**Exercise material:**
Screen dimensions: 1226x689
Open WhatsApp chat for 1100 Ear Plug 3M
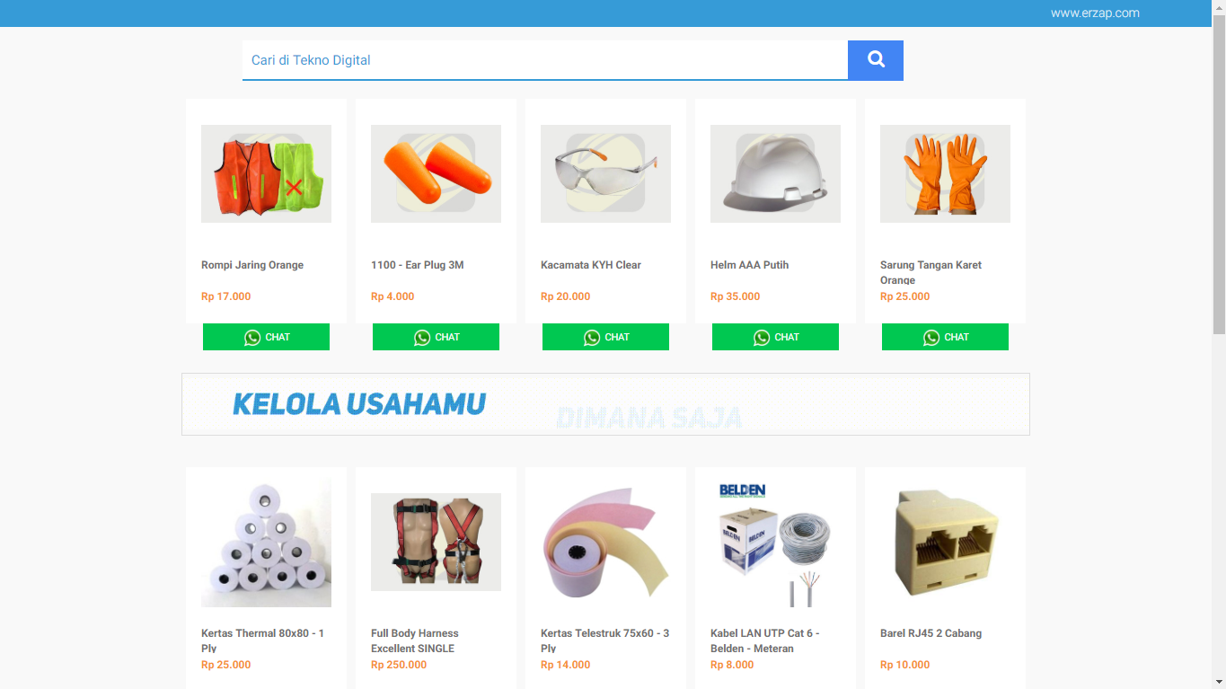(436, 337)
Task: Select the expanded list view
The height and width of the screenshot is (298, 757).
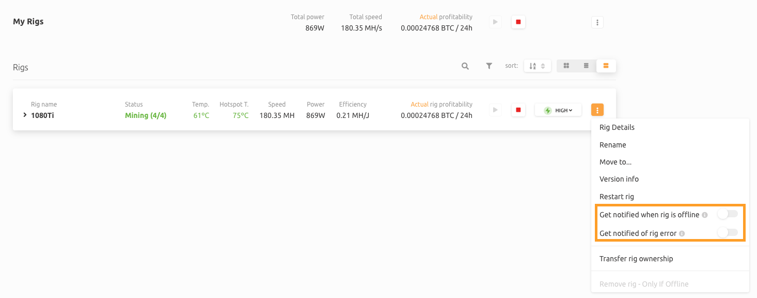Action: pos(606,66)
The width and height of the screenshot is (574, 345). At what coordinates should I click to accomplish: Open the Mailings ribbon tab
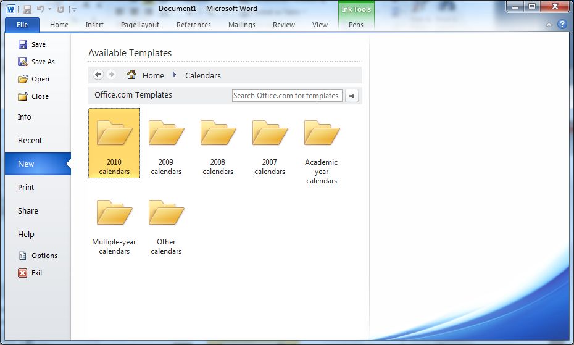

**What you are asked to do:** Could you retype every line above exactly as it appears, skipping the pictures?

**Result of this exercise:**
Screen dimensions: 1226x689
Open WhatsApp chat for 1100 Ear Plug 3M
(436, 337)
Task: Select the expanded list view
The height and width of the screenshot is (298, 757).
Action: pos(606,66)
The width and height of the screenshot is (574, 345). At what coordinates should I click to accomplish: Open the Mailings ribbon tab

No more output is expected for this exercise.